GERECHTSHOF ARNHEM-LEEUWARDEN

locatie Leeuwarden
afdeling civiel recht
zaaknummer gerechtshof 200.317.612/01
(zaaknummer rechtbank Noord-Nederland 183687)
beschikking van 6 juni 2023
inzake
[verzoekster](de moeder),
wonende te [woonplaats1] ,
verzoekster in hoger beroep,
advocaat: mr. M.R. Rauwerda te Leeuwarden,
en
[verweerder](de vader),
wonende te [woonplaats1] ,
verweerder in hoger beroep,
advocaat: mr. J.D. Nijenhuis te Leeuwarden.
In zijn toetsende en/of adviserende taak is gekend:
raad voor de kinderbescherming(de raad),
regio Noord Nederland, locatie Leeuwarden.

1.1. Het geding in eerste aanleg

Het hof verwijst voor het geding in eerste aanleg naar de beschikking van de rechtbank Noord-Nederland, locatie Leeuwarden, van 7 juli 2022, uitgesproken onder voormeld zaaknummer.
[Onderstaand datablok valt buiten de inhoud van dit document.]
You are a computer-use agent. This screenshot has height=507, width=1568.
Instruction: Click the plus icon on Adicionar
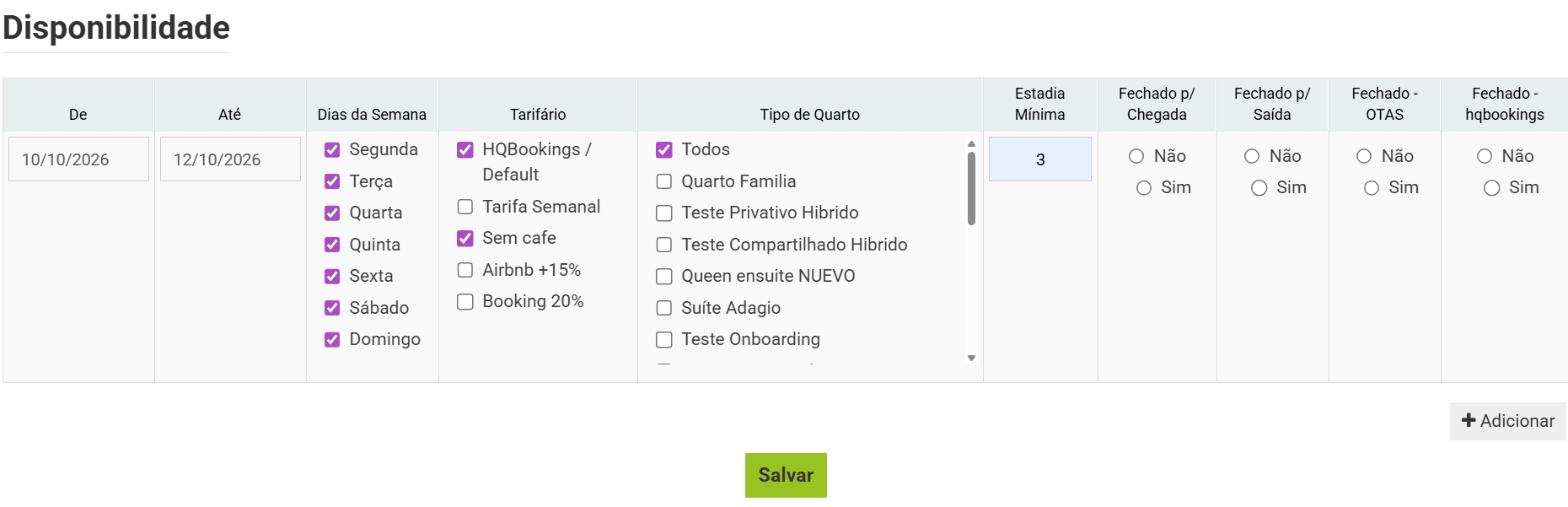1469,420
2.Het geding in hoger beroep

2.1.
Het verloop van de procedure blijkt uit:
- het beroepschrift met bijlage(n), ingekomen op 5 oktober 2022;
- een brief van de raad van 26 oktober 2022;
- het verweerschrift;
- een journaalbericht namens de vader van 30 april 2023 met bijlage(n).
2.2.
De mondelinge behandeling heeft op 10 mei 2023 plaatsgevonden. Verschenen zijn:
- de moeder, bijgestaan door mr. F. Stoelinga (waarnemend voor mr. Rauwerda);
- de man, bijgestaan door mr. J. Robben (waarnemend voor mr. Nijenhuis).

3.De feiten

3.1.
Partijen zijn de ouders van [de minderjarige] , geboren [in] 2016. De ouders oefenen gezamenlijk het gezag uit over [de minderjarige] .
3.2.
[de minderjarige] heeft haar hoofdverblijfplaats bij de moeder.
3.3.
[de minderjarige] verblijft sinds de bestreden beschikking week-om-week bij ieder van de ouders, waarbij het wisselmoment op donderdag is.
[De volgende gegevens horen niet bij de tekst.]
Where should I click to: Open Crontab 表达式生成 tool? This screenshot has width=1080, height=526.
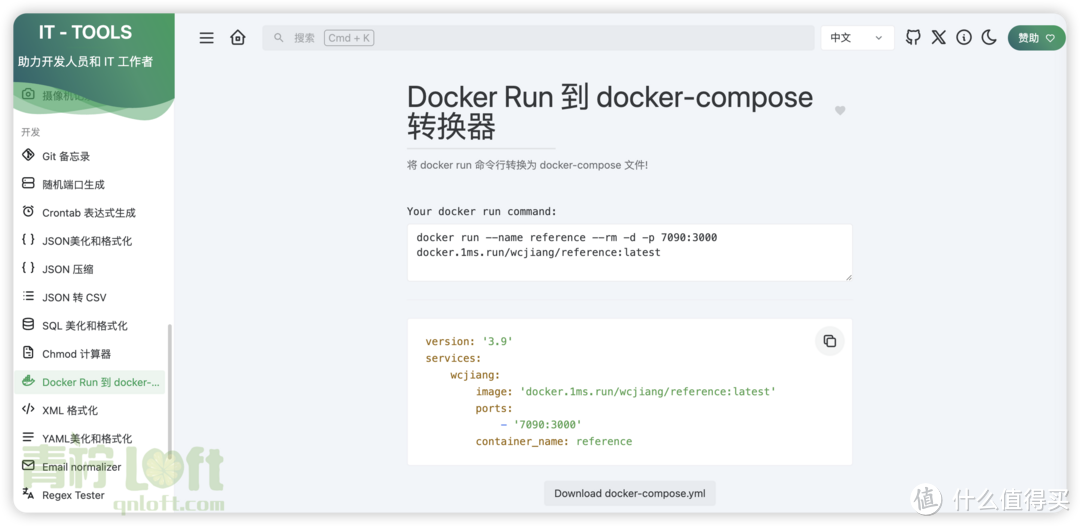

4.De omvang van het geschil

4.1.
Tussen partijen is de verdeling van de zorg- en opvoedingstaken van [de minderjarige] in geschil.
4.2.
Bij de bestreden beschikking heeft de rechtbank het tussen partijen op 29 oktober 2020 opgestelde ouderschapsplan ten aanzien van de zorgverdeling gewijzigd en vervolgens bepaald dat [de minderjarige] met een week-om-weekregeling bij ieder van de ouders verblijft, waarbij het wisselmoment op donderdag zal zijn, in die zin dat [de minderjarige] in de eerste week door de ouder waar zij dan verblijft op donderdag naar de BSO of naar school gebracht wordt en door de andere ouder op die dag uit school of uit de BSO gehaald wordt en vervolgens in de tweede week door de ouder bij wie ze dan verblijft op donderdag naar school of de BSO wordt gebracht en dan door de andere ouder wordt gehaald na school of BSO.
4.3.
De moeder is met één grief in hoger beroep gekomen van de bestreden beschikking. De grief beoogt het geschil in hoger beroep in volle omvang aan de orde te stellen. De grief ziet op wijziging van het ouderschapsplan. De moeder wil dat [de minderjarige] in de ene week op maandag, dinsdag, vrijdagavond, zaterdag en zondag bij de vader verblijft en in de andere week op maandag en dinsdag. De overige dagen verblijft [de minderjarige] bij de moeder, waarbij de vader [de minderjarige] iedere woensdag naar de voorschoolse opvang brengt en de moeder haar 's middags uit school of uit de buitenschoolse opvang haalt, alsmede dat de vader [de minderjarige] om de week op vrijdag om 17.15 uur bij de moeder haalt en de moeder [de minderjarige] om de week op zondag om 17.15 uur naar de vader brengt. Ook wil de moeder dat de raad onderzoek gaat doen. Zij heeft haar verzoek aangevuld met het vaststellen van een vakantieregeling. Ten slotte heeft de moeder verzocht te bepalen dat de vader en zijn partner [de minderjarige] mogen ophalen van school en dat, als dit in een incidenteel geval niet mogelijk is, de vader de moeder en de school op de hoogte stelt wie [de minderjarige] dan ophaalt uit school.
4.4.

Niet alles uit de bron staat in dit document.